La fuga in Cambogia è durata solo poche settimane. Venti dei 22 uiguri che hanno chiesto asilo politico al governo di Phnom Penh saranno presto rimpatriati in Cina.
Lo denuncia un documento dell’Associazione degli uiguri in America (Uaa), gruppo in esilio guidato dall’imprenditrice Rebiya Kadeer, l’ex- detenuta politica che Pechino continua ad accusare di essere la mente all’origine dei violenti scontri che, il 5 luglio scorso, hanno insanguinato il capoluogo dello Xinjiang, Urumqi, e provocato la morte di 197 persone, in maggioranza cinesi “han”. Violenze per le quali la lunga mano della giustizia cinese non si è fatta attendere. Le condanne a morte emesse contro i responsabili degli scontri sono già 17 – 16 contro uiguri, una contro un cinese – ma sarebbero ancora centinaia i sospettati rinchiusi in cella, in attesa di conoscere in attesa di giudizio per reati che vanno dall’omicidio, al furto aggravato a dannegiamento. Per questo e per sfuggire ad eventuali «persecuzioni» i ventidue rifugiati hanno cercato asilo politico in Cambogia.

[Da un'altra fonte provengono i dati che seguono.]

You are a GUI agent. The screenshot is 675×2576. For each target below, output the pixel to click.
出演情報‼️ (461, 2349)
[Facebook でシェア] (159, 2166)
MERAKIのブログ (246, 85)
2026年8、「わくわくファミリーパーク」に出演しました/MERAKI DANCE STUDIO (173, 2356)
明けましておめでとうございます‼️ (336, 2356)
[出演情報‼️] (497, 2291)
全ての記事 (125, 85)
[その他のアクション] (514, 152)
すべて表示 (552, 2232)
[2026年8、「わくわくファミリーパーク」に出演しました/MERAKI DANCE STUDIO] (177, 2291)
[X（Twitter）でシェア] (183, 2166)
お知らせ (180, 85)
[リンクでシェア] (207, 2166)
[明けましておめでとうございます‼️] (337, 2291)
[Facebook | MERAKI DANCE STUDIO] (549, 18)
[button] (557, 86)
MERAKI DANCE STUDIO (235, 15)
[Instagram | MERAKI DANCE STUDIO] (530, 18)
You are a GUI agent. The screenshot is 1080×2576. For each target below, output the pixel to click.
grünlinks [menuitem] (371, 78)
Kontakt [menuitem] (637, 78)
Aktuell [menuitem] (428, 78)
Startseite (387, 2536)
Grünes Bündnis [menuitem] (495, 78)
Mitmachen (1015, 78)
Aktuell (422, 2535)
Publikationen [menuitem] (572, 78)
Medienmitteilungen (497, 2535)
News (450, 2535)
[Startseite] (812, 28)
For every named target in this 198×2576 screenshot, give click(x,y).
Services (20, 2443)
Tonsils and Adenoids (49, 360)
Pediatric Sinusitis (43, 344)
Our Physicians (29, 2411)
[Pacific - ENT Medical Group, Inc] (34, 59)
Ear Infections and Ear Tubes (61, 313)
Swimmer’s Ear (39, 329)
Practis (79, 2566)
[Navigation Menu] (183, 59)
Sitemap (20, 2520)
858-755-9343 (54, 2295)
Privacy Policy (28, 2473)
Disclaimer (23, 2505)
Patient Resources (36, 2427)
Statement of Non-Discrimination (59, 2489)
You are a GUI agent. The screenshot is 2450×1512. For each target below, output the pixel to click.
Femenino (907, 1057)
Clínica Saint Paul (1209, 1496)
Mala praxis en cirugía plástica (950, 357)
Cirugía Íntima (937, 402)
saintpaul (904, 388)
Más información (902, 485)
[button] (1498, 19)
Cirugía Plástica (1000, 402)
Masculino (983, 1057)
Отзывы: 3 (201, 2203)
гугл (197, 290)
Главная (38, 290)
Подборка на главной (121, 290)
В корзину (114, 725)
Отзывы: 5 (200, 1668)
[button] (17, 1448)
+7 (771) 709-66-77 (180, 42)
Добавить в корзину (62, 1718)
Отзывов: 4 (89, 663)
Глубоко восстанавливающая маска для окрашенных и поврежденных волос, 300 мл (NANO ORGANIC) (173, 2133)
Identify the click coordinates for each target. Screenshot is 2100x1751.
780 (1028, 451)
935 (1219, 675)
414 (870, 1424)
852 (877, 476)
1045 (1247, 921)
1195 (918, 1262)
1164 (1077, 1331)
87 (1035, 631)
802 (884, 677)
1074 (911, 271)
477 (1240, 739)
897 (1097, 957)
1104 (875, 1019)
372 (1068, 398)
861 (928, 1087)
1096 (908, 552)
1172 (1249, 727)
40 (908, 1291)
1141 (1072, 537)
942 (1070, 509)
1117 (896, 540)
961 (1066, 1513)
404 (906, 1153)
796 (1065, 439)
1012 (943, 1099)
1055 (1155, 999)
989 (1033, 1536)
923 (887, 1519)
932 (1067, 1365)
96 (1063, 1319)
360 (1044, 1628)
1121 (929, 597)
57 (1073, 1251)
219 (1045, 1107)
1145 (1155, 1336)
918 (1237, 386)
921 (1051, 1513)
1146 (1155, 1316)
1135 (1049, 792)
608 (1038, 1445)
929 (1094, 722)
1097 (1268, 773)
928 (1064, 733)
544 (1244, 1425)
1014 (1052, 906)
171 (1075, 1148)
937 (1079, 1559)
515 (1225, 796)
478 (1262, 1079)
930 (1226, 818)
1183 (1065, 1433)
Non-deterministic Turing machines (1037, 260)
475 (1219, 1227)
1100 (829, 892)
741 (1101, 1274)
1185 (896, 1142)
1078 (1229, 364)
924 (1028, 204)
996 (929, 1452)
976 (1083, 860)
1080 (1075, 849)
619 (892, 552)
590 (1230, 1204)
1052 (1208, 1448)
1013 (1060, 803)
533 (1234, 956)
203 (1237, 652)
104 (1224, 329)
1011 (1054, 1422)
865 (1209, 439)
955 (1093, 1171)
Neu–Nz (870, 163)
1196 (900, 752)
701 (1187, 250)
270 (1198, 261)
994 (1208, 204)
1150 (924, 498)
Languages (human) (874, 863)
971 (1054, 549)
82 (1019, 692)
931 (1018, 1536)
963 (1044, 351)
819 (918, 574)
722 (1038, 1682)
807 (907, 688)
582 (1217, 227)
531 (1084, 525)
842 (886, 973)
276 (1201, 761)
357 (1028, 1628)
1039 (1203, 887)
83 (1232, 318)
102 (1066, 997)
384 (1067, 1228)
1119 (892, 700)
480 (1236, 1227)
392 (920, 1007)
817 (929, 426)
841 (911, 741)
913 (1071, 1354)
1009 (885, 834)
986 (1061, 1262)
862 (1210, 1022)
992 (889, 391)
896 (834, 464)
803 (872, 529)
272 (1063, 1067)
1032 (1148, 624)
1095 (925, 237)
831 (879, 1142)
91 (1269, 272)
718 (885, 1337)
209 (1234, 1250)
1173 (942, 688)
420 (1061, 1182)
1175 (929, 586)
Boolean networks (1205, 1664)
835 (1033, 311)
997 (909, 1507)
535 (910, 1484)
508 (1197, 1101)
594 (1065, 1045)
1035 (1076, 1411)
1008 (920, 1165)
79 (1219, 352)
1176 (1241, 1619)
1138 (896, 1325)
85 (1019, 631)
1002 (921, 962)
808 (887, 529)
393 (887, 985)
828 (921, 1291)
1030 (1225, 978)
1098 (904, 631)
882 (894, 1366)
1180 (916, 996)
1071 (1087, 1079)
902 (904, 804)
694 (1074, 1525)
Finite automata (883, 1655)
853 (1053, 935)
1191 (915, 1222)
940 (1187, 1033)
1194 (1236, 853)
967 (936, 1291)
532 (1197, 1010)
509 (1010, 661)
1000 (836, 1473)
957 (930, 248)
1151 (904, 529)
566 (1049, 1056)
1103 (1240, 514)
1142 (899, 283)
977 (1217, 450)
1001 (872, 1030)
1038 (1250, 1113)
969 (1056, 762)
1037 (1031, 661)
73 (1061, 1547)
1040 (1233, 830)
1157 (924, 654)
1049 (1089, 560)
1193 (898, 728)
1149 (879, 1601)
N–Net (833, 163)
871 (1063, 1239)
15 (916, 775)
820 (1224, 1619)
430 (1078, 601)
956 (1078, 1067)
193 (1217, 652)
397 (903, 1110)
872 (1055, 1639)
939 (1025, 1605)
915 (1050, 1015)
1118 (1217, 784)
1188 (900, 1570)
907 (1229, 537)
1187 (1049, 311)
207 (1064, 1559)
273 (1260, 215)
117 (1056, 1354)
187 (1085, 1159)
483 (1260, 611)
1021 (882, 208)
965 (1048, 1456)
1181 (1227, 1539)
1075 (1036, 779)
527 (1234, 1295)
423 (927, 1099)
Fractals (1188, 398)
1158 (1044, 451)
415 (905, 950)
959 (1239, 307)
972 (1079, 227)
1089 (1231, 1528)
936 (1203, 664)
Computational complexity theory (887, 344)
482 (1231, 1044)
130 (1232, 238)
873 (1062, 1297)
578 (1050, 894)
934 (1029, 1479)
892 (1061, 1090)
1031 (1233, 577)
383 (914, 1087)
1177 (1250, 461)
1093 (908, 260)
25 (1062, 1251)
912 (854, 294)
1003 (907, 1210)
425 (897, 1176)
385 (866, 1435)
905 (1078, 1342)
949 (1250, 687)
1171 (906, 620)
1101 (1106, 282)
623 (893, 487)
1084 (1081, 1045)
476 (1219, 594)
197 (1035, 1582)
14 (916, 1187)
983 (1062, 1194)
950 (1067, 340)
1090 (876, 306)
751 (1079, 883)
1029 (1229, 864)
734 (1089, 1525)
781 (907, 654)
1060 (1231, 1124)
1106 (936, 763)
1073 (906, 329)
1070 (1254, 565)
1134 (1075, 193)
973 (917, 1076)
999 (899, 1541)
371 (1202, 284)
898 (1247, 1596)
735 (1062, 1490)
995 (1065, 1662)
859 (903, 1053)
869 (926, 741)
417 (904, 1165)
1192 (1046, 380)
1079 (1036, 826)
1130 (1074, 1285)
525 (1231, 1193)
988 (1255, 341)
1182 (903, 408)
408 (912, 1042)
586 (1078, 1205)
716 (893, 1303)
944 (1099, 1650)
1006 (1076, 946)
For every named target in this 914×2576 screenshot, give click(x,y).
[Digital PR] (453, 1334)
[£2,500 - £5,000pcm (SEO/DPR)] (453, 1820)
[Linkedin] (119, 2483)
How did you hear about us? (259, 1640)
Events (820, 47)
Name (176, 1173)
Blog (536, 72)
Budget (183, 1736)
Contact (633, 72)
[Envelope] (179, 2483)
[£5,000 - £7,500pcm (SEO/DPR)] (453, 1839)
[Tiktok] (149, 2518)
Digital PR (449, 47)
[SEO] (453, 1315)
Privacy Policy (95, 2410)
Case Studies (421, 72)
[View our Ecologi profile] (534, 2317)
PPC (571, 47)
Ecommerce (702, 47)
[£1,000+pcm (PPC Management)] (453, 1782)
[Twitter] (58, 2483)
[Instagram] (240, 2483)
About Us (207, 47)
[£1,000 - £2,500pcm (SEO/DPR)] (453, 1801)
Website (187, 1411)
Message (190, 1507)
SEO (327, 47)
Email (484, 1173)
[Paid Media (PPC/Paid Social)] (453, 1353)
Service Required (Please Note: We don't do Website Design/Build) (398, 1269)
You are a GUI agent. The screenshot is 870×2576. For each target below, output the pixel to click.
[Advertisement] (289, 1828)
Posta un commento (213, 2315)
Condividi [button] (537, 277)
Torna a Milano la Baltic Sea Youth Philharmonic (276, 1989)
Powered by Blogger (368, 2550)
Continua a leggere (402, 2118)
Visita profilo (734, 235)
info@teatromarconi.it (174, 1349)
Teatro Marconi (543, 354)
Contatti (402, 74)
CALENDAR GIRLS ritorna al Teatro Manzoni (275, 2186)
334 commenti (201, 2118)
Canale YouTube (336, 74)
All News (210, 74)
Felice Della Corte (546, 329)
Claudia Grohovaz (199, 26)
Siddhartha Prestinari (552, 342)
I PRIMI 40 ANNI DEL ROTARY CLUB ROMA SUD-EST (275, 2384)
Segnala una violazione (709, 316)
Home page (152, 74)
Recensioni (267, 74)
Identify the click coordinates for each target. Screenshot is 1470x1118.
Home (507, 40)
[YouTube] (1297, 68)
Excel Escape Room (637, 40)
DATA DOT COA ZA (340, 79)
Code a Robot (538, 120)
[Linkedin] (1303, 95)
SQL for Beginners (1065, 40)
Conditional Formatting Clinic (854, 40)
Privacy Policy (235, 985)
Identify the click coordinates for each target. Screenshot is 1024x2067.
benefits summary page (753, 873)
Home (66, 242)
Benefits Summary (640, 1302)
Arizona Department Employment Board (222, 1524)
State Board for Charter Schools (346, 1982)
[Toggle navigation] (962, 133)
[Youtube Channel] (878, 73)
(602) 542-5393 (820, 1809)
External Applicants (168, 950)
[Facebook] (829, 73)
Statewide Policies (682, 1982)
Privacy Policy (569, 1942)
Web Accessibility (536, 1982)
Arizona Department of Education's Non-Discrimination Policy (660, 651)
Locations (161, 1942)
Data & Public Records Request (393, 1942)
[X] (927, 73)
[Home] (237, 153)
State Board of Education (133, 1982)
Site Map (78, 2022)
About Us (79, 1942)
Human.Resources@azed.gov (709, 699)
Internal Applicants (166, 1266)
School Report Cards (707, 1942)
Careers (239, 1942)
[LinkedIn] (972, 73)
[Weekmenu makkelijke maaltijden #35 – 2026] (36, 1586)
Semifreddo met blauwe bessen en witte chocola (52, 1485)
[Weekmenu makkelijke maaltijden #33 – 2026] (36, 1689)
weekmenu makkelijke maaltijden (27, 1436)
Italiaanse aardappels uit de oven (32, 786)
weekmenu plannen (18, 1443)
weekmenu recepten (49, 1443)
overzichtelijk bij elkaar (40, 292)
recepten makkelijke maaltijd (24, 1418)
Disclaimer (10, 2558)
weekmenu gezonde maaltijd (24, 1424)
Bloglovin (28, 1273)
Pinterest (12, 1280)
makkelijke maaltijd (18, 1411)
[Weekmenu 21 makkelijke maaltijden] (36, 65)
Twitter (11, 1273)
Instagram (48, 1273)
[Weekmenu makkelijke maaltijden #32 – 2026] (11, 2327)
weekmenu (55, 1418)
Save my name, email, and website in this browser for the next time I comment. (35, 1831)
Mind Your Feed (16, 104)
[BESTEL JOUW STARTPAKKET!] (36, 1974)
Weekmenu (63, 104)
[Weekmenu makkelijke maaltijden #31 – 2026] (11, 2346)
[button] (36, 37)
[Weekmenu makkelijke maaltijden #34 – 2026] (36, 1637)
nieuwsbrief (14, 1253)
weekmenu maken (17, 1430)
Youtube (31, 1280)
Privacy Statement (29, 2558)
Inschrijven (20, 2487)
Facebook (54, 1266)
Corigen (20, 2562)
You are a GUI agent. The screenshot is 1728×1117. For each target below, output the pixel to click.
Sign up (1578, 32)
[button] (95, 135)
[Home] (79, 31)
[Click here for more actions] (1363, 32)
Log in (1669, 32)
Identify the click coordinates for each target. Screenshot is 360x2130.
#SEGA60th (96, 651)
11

«Erano perseguitati dal governo cinese ed era diventato per loro impossibile condurre una vita normale – afferma Dilxat Raxit, portavoce del Congresso mondiale uiguro (Wuc). A Phnom Penh i ventidue uiguri hanno trovato l’appoggio dell’Alto Commissariato dell’Onu per i Rifugiati (Unhcr). Con le Filippine, la Cambogia è l’unico paese del Sudest asiatico ad aver firmato la Convenzione sullo status dei rifugiati politici del 1951, ma per le autorità cambogiane i ventidue sono solo «clandestini» che hanno varcato illegalmente i confini del paese.
Un viaggio avventuroso, secondo quanto riportato dall’agenzia stampa Associated Press; una vera e propria fuga attuata grazie al supporto di una rete «clandestina» di missionari cristiani normalmente impegnati a sostegno dei rifugiati in fuga dalla Corea del Nord. Una connessione interreligiosa entrata in azione per la prima volta che, probabilmente, potrebbe ripetersi in futuro. «Sono privi di passaporto e permessi – spiega Koy Kuong, portavoce del Ministero degli esteri – non sappiamo dove andranno, ma presumo che la destinazione finale sarà la Cina, il paese da dove vengono». Alle proteste della diaspora uigura, «estremamente preoccupata» per il rimpatrio dei fuggitivi, si aggiungono gli appelli delle organizzazioni per la tutela dei diritti umani.«Abbiamo inviato un messaggio al governo cambogiano perché desista dalla decisione di rimpatriare gli uiguri» spiega la portavoce dell’ufficio Unhcr, Kitty McKinsey, che offre l’aiuto dell’Alto Commissariato per risolvere la questione. Anche Amnesty International si schiera dalla parte dei rifugiati, perché «vulnerabili» e a rischio di subire di tortura se rimpatriati.
Sulla decisione del governo di Phnom Penh, però, pesa l’imminente visita del vice presidente cinese Xi Jinping in Cambogia, prevista per il 20 dicembre. Pechino ha sempre definito i ventidue uiguri «criminali» e uno sgarbo alla Cina, il maggiore investitore straniero della Cambogia, alla vigilia della firma di ben 14 accordi di cooperazione tra i due paesi, potrebbe costare molto caro.